Pulmonary aspergillosis: therapeutic management and prognostic factors from 16 years of monocenter experience.

Twenty three patients of the University Hospital Bonn were reviewed following surgical procedures for pulmonary aspergilloma, including the choice of antifungal therapy, diagnostic findings, decision-making in treatment, and treatment outcomes of the past 16 years. We used pathological records to identify aspergilloma patients. A review of patients' records and follow-up phone calls to patients, families, or general practitioners were done. Data collected from 1995 to 2011 included patients with aspergilloma (n = 15), multiple aspergillomas (n = 2) and chronic necrotizing pulmonary aspergillosis (n = 6).

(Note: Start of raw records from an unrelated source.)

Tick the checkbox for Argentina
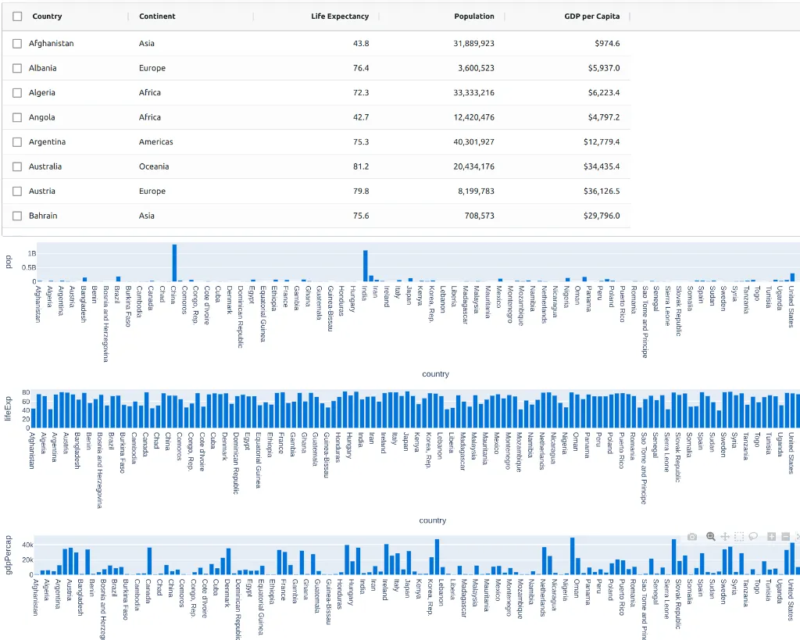The image size is (800, 640). click(x=17, y=142)
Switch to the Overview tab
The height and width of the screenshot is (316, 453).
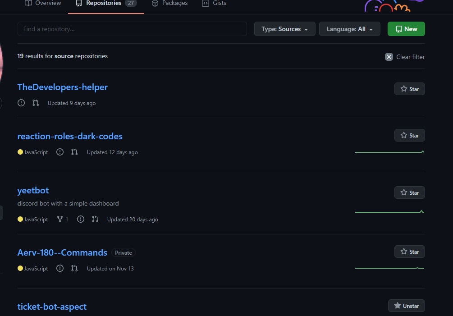(43, 3)

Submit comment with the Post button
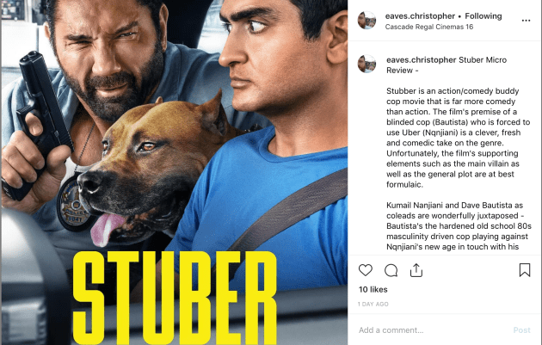[521, 330]
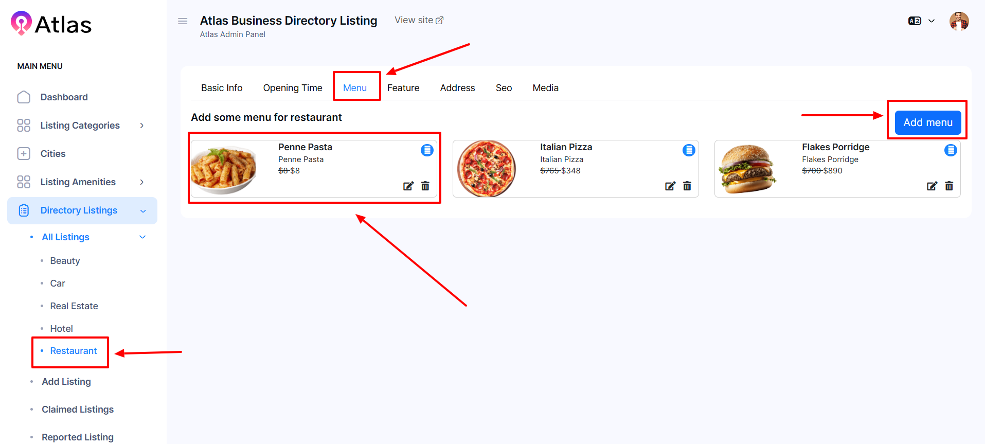This screenshot has width=985, height=444.
Task: Open the Media tab
Action: (x=545, y=88)
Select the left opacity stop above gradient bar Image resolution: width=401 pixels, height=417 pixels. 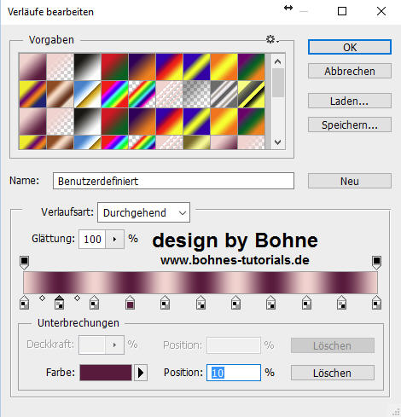[x=25, y=263]
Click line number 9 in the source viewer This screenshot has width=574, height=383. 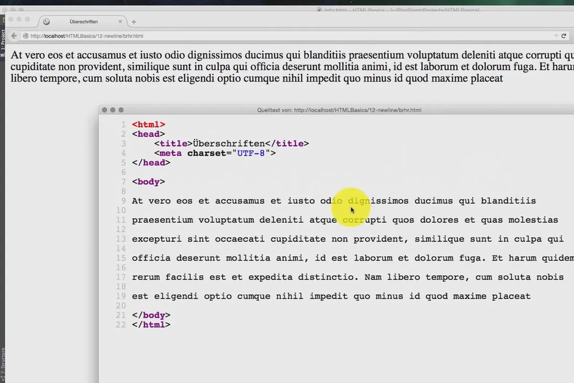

Classification and diagnosis were based on pathological records. The decision to use systemic antimycotic therapy was based on perioperative findings suspecting parenchymal involvement of the fungal infection. Seventeen patients received systemic antimycotic chemotherapy. Compared with the use of Amphotericin B, newer drugs such as voriconazol, caspofungin, or posaconazol showed no better result in the morbidity and mortality of the patients. Postoperative complications requiring extended therapy and/or prolonged ICU stay (>48 h) were seen in 12 (52.2%) patients. During follow-up there were ten deaths; one death (4.4%) from aspergillus-associated sepsis, nine deaths from patients' underlying diseases (n = 4 within <3 months, n = 6 within >3 months of follow-up). In conclusion, in our cohort, immunocompromised patients with no documented preexisting lung-cavities were most likely to develop pulmonary aspergilloma. Postoperative morbidity (52.2%) was high, but related mainly to patient co-morbidity; postoperative mortality was reasonably low. Patients showing classical symptoms or immunocompromised patients should be considered for surgery. Encapsulated Aspergilloma without invasion of surrounding parenchyma requires no antifungal chemotherapy.